Problem to solve:
Every line holding the string "computer" is to be copied from the entries below.

Records for this task:

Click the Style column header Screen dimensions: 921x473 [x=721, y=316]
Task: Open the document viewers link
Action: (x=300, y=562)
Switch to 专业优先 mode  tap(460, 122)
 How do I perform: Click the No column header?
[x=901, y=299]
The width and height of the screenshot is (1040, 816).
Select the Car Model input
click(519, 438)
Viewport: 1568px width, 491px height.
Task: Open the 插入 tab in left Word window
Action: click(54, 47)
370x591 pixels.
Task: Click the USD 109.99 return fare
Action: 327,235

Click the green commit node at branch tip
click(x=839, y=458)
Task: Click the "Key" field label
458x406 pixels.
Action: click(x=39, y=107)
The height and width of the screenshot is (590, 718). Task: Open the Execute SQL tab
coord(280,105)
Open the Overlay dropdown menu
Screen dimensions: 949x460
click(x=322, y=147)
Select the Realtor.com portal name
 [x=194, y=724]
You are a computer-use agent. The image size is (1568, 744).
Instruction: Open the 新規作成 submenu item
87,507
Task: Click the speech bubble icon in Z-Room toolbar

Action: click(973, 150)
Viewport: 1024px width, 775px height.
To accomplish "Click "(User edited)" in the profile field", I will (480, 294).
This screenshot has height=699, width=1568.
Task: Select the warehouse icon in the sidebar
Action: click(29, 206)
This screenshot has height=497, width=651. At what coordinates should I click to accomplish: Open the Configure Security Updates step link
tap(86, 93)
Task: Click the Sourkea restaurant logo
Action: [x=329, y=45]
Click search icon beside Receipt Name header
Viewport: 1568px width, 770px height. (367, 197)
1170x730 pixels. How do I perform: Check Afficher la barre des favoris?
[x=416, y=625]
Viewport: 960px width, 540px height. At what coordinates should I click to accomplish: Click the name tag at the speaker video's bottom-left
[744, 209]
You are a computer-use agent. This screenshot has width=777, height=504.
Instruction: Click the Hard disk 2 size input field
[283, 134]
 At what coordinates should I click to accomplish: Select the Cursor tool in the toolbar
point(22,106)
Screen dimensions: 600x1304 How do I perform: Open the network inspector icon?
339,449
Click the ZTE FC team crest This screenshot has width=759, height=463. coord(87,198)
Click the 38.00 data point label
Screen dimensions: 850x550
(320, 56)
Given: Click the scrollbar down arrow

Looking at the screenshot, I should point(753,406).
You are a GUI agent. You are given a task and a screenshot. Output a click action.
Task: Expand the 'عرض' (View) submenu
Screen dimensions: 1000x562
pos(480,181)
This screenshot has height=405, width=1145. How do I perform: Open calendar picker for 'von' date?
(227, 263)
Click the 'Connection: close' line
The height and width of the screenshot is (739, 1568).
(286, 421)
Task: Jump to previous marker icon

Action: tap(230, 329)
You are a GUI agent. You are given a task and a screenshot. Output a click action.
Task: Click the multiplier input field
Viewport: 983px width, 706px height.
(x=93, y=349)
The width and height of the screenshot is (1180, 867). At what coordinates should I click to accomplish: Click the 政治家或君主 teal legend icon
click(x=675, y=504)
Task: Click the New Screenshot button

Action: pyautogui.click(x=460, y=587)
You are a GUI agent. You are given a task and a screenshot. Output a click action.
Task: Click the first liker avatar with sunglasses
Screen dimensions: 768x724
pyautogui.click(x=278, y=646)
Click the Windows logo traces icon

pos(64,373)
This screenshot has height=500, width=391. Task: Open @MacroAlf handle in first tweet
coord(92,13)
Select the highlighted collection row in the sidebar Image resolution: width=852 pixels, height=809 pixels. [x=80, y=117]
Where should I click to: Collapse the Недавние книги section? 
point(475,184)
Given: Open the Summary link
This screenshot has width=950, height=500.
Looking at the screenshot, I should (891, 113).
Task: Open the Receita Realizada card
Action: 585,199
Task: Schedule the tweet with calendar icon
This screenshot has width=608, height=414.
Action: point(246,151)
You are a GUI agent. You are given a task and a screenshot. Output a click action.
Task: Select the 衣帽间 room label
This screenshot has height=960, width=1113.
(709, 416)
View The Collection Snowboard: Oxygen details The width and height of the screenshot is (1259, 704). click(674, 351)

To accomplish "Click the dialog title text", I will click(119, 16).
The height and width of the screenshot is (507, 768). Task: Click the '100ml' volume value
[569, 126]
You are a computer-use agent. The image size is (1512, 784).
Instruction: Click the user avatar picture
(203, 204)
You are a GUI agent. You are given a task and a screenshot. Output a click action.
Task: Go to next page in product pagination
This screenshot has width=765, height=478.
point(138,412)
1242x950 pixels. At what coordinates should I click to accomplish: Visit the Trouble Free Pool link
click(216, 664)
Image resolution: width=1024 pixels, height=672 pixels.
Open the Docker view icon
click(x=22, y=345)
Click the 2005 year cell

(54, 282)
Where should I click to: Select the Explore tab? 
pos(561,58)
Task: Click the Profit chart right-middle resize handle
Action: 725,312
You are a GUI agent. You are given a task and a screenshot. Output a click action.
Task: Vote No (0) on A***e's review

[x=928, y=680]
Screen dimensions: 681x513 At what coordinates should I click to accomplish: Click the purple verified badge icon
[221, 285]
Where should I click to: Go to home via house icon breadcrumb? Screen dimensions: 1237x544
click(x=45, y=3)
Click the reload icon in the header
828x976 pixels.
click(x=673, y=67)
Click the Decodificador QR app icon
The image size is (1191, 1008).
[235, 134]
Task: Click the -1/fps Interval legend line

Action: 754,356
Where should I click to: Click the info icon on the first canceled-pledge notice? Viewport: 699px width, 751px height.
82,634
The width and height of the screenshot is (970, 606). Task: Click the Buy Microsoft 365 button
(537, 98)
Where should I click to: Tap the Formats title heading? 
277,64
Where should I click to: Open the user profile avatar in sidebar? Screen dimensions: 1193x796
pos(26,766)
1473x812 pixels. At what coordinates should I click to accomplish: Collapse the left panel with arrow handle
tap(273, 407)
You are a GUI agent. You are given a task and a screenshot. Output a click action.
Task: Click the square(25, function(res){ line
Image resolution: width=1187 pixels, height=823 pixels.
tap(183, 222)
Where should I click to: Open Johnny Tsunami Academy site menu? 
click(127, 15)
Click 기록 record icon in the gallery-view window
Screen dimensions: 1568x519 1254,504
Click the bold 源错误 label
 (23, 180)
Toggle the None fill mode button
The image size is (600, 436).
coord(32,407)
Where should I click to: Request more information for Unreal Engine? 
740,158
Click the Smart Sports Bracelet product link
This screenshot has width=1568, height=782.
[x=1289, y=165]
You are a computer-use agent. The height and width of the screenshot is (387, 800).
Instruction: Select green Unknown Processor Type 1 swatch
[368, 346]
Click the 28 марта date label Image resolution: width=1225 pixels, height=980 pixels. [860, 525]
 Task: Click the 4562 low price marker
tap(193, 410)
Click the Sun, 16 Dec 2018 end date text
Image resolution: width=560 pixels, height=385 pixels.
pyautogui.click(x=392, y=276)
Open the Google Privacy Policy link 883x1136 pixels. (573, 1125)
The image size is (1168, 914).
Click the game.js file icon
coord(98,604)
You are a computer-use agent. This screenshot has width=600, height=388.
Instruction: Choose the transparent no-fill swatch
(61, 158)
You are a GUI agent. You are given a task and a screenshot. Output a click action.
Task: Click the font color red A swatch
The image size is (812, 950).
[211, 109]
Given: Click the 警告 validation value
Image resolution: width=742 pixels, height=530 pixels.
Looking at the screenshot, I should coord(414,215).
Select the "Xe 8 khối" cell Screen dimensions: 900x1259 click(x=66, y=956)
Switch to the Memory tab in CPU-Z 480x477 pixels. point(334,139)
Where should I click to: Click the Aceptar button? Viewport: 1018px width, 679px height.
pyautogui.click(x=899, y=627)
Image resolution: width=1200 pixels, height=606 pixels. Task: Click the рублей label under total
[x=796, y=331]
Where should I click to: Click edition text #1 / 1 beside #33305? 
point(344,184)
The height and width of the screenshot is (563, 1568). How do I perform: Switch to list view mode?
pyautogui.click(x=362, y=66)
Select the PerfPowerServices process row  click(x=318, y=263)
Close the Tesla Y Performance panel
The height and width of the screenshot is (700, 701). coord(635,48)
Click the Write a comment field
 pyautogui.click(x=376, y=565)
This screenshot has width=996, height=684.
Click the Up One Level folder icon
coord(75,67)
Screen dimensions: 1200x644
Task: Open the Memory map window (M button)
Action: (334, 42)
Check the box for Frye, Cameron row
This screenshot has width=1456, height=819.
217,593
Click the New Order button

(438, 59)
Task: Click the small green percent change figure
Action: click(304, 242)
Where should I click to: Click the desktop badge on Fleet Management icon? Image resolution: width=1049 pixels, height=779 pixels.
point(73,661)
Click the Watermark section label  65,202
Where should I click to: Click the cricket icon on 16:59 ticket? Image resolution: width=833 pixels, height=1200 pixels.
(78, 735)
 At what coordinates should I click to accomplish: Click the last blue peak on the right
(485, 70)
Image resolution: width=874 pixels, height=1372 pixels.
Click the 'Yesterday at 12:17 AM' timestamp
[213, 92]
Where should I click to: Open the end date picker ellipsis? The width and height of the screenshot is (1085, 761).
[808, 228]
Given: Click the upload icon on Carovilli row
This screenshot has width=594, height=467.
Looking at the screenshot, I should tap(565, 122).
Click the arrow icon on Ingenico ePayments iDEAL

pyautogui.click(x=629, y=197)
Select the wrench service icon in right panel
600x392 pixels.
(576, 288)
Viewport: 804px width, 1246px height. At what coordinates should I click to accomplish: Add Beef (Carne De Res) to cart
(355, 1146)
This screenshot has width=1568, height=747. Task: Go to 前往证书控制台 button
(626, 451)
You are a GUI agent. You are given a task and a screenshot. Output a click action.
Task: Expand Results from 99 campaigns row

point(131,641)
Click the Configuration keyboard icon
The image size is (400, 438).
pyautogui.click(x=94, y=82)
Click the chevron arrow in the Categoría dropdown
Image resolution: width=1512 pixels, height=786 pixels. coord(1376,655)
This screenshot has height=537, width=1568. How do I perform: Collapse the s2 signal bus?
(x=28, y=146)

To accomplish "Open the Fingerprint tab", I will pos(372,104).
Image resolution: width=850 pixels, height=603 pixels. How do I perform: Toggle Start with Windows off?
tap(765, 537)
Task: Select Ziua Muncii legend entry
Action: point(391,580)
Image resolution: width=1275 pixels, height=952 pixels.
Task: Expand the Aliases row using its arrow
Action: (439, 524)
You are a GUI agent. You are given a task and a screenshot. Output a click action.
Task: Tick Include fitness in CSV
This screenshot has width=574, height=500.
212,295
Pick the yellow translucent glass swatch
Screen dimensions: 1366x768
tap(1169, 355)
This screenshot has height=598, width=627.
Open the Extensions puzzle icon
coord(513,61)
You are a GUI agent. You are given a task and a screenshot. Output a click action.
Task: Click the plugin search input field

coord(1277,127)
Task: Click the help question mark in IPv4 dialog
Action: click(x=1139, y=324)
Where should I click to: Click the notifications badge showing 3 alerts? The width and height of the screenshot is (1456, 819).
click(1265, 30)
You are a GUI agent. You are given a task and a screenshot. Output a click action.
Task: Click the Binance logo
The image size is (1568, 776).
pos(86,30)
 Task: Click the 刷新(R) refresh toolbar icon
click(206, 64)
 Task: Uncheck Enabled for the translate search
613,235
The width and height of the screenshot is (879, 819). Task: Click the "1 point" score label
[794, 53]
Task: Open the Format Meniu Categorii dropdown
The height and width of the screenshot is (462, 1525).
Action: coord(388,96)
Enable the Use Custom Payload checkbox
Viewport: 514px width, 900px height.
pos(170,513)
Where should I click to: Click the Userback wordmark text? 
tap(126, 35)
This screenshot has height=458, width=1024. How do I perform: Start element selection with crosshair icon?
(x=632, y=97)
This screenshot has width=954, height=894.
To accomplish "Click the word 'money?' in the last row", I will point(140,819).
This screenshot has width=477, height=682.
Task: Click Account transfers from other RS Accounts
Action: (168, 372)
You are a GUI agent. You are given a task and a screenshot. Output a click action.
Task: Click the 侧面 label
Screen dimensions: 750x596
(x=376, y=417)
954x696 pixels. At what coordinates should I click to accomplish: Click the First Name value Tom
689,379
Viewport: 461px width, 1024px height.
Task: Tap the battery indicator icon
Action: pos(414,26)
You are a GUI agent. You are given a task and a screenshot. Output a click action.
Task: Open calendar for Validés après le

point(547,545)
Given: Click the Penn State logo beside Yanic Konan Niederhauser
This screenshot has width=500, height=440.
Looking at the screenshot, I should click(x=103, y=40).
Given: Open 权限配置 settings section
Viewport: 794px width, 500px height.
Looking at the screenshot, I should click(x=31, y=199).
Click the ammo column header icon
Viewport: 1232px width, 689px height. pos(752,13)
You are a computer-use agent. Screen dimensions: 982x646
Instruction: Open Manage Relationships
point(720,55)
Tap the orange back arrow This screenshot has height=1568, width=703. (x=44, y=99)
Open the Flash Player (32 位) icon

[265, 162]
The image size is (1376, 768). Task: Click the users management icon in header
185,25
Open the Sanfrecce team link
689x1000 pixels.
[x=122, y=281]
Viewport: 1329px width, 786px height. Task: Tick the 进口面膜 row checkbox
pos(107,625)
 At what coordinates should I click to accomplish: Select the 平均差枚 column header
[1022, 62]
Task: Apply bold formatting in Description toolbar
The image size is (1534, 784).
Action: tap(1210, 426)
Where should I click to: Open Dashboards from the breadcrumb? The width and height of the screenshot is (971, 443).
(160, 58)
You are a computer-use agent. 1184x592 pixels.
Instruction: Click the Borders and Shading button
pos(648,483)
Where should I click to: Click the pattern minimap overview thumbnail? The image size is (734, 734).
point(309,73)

Solution for this exercise:
You are a computer-use agent. The image size is (1568, 744).
You are a computer-use agent. This screenshot has width=777, height=504.
You are a computer-use agent. The image size is (1512, 784).
You are a computer-use agent. The height and width of the screenshot is (387, 800).
You are a computer-use agent. This screenshot has width=600, height=388.
You are a computer-use agent. Screen dimensions: 982x646
You are a computer-use agent. 1184x592 pixels.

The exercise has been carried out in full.